Financial highlights

  • Chip supply revenue rose from £1.1m to £2.9m year-over-year, with full-year supply revenue expected to reach £6m.

  • Gross margin for H1 was 37%, down from 44% year-over-year and below the 40% target, but expected to recover in H2 as NRE revenues increase.

  • EBITDA and operating profit were slightly negative in H1 (EBITDA loss £0.2m, operating loss £0.8m), but are forecast to turn positive in H2 due to new contract revenues.

  • Cash and cash equivalents at £2.8m as of 30 Nov 2024, down from £5.2m at 31 May 2024; net debt increased to £4.95m.

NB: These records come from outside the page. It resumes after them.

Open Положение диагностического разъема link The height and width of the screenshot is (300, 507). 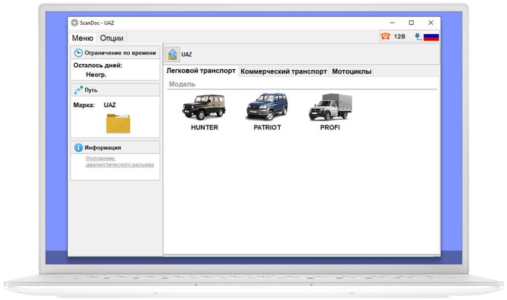(x=119, y=162)
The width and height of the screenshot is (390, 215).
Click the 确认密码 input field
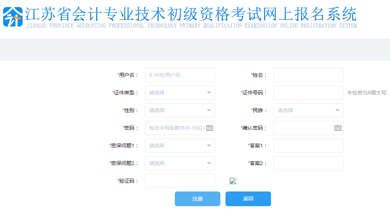click(305, 128)
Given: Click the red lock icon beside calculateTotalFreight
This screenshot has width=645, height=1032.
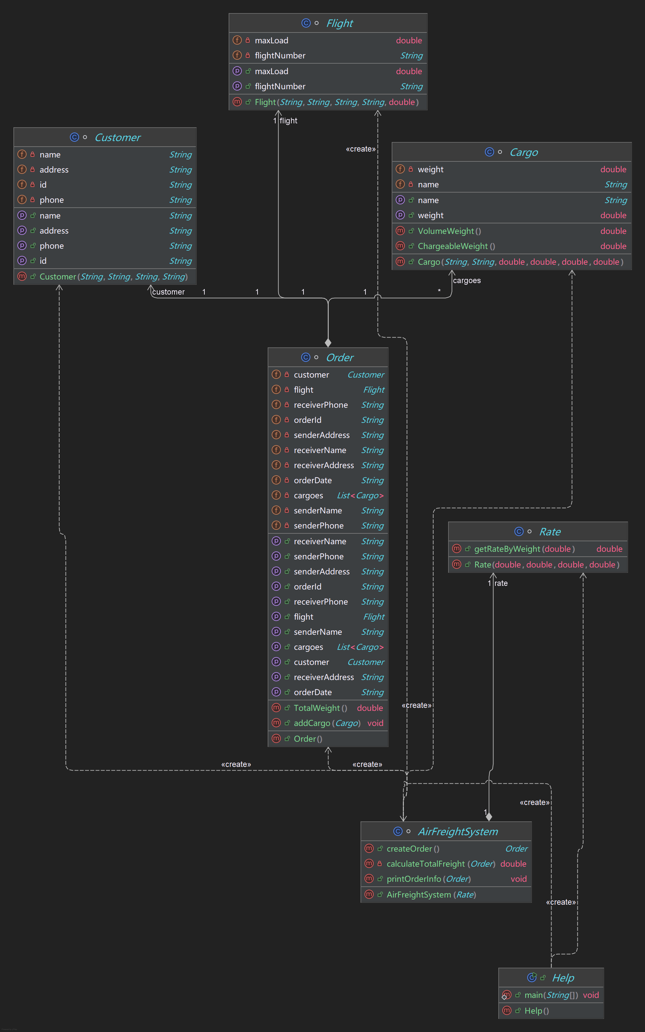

  • Intangible assets increased by £2.6m due to investment in IP and customer co-development; cash decreased to £2.8m.

Outlook and guidance

  • Supply revenue is expected to double in FY2026, enabling cash flow positivity by year-end 2026.

  • Medium-term ambition is to exceed £60m annual revenue within 3-5 years, with current contracts covering 85% of the supply needed to reach this target.

  • Long-term aspiration is £100m annual revenue in 6-10 years, contingent on winning large satellite contracts.

  • No need for additional fundraising anticipated; current contracts and supply revenues expected to cover outflows.

  • H2 FY25 expected to deliver higher revenues and profits as new contracts ramp up.